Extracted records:
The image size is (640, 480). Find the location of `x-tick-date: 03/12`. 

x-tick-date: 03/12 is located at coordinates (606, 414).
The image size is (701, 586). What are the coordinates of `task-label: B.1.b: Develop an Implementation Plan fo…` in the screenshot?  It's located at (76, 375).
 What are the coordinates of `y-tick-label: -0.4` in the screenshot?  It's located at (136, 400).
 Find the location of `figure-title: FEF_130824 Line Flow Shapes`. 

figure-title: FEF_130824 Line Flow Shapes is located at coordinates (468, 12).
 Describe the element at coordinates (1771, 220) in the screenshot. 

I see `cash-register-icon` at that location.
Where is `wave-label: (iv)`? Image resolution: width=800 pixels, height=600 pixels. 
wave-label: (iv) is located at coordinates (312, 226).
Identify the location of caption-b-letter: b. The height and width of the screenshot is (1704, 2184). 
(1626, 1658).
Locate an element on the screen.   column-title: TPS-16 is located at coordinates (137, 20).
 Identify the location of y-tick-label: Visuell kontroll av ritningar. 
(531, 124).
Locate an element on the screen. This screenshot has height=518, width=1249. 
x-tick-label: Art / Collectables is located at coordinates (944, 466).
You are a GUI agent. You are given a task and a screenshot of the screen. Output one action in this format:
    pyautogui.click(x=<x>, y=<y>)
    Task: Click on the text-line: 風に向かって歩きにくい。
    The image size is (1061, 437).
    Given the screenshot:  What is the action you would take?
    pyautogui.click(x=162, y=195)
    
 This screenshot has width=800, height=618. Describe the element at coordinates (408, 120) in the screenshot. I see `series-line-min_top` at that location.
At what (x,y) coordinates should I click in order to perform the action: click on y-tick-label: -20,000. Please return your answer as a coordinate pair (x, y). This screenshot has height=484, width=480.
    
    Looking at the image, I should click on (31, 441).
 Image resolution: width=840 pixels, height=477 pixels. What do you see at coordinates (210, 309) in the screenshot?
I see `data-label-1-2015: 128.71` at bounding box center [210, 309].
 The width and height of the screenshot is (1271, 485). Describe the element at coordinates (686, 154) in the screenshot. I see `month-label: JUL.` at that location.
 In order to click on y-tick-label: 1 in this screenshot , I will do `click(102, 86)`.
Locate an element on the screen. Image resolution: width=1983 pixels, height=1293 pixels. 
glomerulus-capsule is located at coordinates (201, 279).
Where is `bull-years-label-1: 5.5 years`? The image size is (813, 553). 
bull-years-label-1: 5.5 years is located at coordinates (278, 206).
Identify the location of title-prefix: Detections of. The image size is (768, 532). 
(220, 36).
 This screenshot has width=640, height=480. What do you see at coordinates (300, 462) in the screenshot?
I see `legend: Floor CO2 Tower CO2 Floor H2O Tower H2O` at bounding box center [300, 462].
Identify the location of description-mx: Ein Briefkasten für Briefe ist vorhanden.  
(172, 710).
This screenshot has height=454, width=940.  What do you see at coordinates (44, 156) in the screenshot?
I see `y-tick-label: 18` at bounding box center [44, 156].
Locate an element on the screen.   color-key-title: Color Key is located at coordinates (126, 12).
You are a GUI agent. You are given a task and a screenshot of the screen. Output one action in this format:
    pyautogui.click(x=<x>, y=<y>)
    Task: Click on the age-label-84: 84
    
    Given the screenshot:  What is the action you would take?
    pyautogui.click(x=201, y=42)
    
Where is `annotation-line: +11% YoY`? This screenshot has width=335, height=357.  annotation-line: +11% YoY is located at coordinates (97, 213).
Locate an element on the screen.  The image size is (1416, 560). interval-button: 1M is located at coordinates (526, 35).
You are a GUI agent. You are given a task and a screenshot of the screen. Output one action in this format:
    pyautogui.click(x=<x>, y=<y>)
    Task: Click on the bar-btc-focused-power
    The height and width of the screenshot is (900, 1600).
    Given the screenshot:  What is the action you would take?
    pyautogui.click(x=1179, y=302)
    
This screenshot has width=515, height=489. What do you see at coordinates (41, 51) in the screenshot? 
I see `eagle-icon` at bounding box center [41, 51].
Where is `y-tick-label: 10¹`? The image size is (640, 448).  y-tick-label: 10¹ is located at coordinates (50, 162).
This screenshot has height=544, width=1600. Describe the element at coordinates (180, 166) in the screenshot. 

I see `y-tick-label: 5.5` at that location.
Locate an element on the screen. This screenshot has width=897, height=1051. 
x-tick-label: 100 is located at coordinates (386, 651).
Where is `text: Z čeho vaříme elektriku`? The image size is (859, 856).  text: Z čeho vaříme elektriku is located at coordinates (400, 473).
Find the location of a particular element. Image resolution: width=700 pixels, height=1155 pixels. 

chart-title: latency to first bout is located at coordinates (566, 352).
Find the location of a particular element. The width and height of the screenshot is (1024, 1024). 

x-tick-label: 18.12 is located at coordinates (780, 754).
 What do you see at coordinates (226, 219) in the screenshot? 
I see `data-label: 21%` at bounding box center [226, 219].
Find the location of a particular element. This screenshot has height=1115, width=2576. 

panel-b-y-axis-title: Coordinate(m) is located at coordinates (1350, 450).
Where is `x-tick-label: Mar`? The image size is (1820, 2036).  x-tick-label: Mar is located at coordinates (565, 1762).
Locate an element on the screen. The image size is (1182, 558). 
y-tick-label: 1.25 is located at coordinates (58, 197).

Directive: Copy all of the material above word for word, changing nothing.

Written answer:
The image size is (640, 480). Find the location of `x-tick-date: 03/12`. 

x-tick-date: 03/12 is located at coordinates (606, 414).
The image size is (701, 586). What are the coordinates of `task-label: B.1.b: Develop an Implementation Plan fo…` in the screenshot?  It's located at (76, 375).
 What are the coordinates of `y-tick-label: -0.4` in the screenshot?  It's located at (136, 400).
 Find the location of `figure-title: FEF_130824 Line Flow Shapes`. 

figure-title: FEF_130824 Line Flow Shapes is located at coordinates (468, 12).
 Describe the element at coordinates (1771, 220) in the screenshot. 

I see `cash-register-icon` at that location.
Where is `wave-label: (iv)`? Image resolution: width=800 pixels, height=600 pixels. 
wave-label: (iv) is located at coordinates (312, 226).
Identify the location of caption-b-letter: b. The height and width of the screenshot is (1704, 2184). 
(1626, 1658).
Locate an element on the screen.   column-title: TPS-16 is located at coordinates (137, 20).
 Identify the location of y-tick-label: Visuell kontroll av ritningar. 
(531, 124).
Locate an element on the screen. This screenshot has height=518, width=1249. 
x-tick-label: Art / Collectables is located at coordinates (944, 466).
You are a GUI agent. You are given a task and a screenshot of the screen. Output one action in this format:
    pyautogui.click(x=<x>, y=<y>)
    Task: Click on the text-line: 風に向かって歩きにくい。
    The image size is (1061, 437).
    Given the screenshot:  What is the action you would take?
    pyautogui.click(x=162, y=195)
    
 This screenshot has width=800, height=618. Describe the element at coordinates (408, 120) in the screenshot. I see `series-line-min_top` at that location.
At what (x,y) coordinates should I click in order to perform the action: click on y-tick-label: -20,000. Please return your answer as a coordinate pair (x, y). This screenshot has height=484, width=480.
    
    Looking at the image, I should click on (31, 441).
 Image resolution: width=840 pixels, height=477 pixels. What do you see at coordinates (210, 309) in the screenshot?
I see `data-label-1-2015: 128.71` at bounding box center [210, 309].
 The width and height of the screenshot is (1271, 485). Describe the element at coordinates (686, 154) in the screenshot. I see `month-label: JUL.` at that location.
 In order to click on y-tick-label: 1 in this screenshot , I will do `click(102, 86)`.
Locate an element on the screen. Image resolution: width=1983 pixels, height=1293 pixels. 
glomerulus-capsule is located at coordinates (201, 279).
Where is `bull-years-label-1: 5.5 years`? The image size is (813, 553). 
bull-years-label-1: 5.5 years is located at coordinates (278, 206).
Identify the location of title-prefix: Detections of. The image size is (768, 532). 
(220, 36).
 This screenshot has width=640, height=480. What do you see at coordinates (300, 462) in the screenshot?
I see `legend: Floor CO2 Tower CO2 Floor H2O Tower H2O` at bounding box center [300, 462].
Identify the location of description-mx: Ein Briefkasten für Briefe ist vorhanden.  
(172, 710).
This screenshot has height=454, width=940.  What do you see at coordinates (44, 156) in the screenshot?
I see `y-tick-label: 18` at bounding box center [44, 156].
Locate an element on the screen.   color-key-title: Color Key is located at coordinates (126, 12).
You are a GUI agent. You are given a task and a screenshot of the screen. Output one action in this format:
    pyautogui.click(x=<x>, y=<y>)
    Task: Click on the age-label-84: 84
    
    Given the screenshot:  What is the action you would take?
    pyautogui.click(x=201, y=42)
    
Where is `annotation-line: +11% YoY`? This screenshot has width=335, height=357.  annotation-line: +11% YoY is located at coordinates (97, 213).
Locate an element on the screen.  The image size is (1416, 560). interval-button: 1M is located at coordinates (526, 35).
You are a GUI agent. You are given a task and a screenshot of the screen. Output one action in this format:
    pyautogui.click(x=<x>, y=<y>)
    Task: Click on the bar-btc-focused-power
    The height and width of the screenshot is (900, 1600).
    Given the screenshot:  What is the action you would take?
    pyautogui.click(x=1179, y=302)
    
This screenshot has width=515, height=489. What do you see at coordinates (41, 51) in the screenshot? 
I see `eagle-icon` at bounding box center [41, 51].
Where is `y-tick-label: 10¹`? The image size is (640, 448).  y-tick-label: 10¹ is located at coordinates (50, 162).
This screenshot has height=544, width=1600. Describe the element at coordinates (180, 166) in the screenshot. 

I see `y-tick-label: 5.5` at that location.
Locate an element on the screen. This screenshot has width=897, height=1051. 
x-tick-label: 100 is located at coordinates (386, 651).
Where is `text: Z čeho vaříme elektriku`? The image size is (859, 856).  text: Z čeho vaříme elektriku is located at coordinates (400, 473).
Find the location of a particular element. Image resolution: width=700 pixels, height=1155 pixels. 

chart-title: latency to first bout is located at coordinates (566, 352).
Find the location of a particular element. The width and height of the screenshot is (1024, 1024). 

x-tick-label: 18.12 is located at coordinates (780, 754).
 What do you see at coordinates (226, 219) in the screenshot? 
I see `data-label: 21%` at bounding box center [226, 219].
Find the location of a particular element. This screenshot has height=1115, width=2576. 

panel-b-y-axis-title: Coordinate(m) is located at coordinates (1350, 450).
Where is `x-tick-label: Mar`? The image size is (1820, 2036).  x-tick-label: Mar is located at coordinates (565, 1762).
Locate an element on the screen. The image size is (1182, 558). 
y-tick-label: 1.25 is located at coordinates (58, 197).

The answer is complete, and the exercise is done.